On 26 Dec 2004, at 00:37, Curtis L. Olson wrote:

What did I say that was incorrect? If I've missunderstood something about plib/ssg I'd appreciate being corrected. If modeling is still done in blender/ac/multigen/whatever, then you need a conversion path to plib. That means going through one of the existing loaders no matter how you approach it. Using .ssg doesn't gain you anything in terms of rendering quality or features since you have to pass through a higher level format anyway. The only thing .ssg gives you is potential model load performance increases, although I've never seen any comparison benchmarks ... If you do get a performance increase, then perhaps we could have some util that converts to other formats to .ssg on the fly ... so you pay a price when you first load a new model, but after that, for each subsequent run of the application, you can load the .ssg format.

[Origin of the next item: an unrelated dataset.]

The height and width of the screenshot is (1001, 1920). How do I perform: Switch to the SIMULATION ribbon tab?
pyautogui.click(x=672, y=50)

We just need to handle this in a way the doesn't send us down a one way .ssg street.

What it means is that the MAX / Blender exporters for .ssg need to be linked against PLIB, but so what? That's not difficult (that I can see). And the core issue is that it's easier to do the selective mapping of modeller features (nurbs, meshes, materials, animations, whatever) to renderer features inside that modeller's exporter API, which invariably makes all the data available in sensible, documented ways. The exporter becomes code that builds a PLIB scene graph by traversing the modeller's data, and then saves that graph.


One catch is that the Blender exporter would have to be a compiled plugin, not a Python script (unless Norman is sitting on a Python-wrapper for PLIB :-), but that will still be less coding, and more maintainable, than trying to deal with the entirety of a Blender file (or other high-level format) inside a PLIB loader. Which, as you pointed out, is *exactly* why many of the PLIB loaders have limitations.

Again, this is exactly analogous to the 2d art pipeline - people edit in a rich format like Gimp / Photoshop, but no one would suggest trying to load those formats directly in a game (layers, paths and all); you keep your original files around some place, and export / Save As to whatever simple format suits your needs, whether it be PNG or RGB or JPEG.

Anyway, I'll go back to lurking now.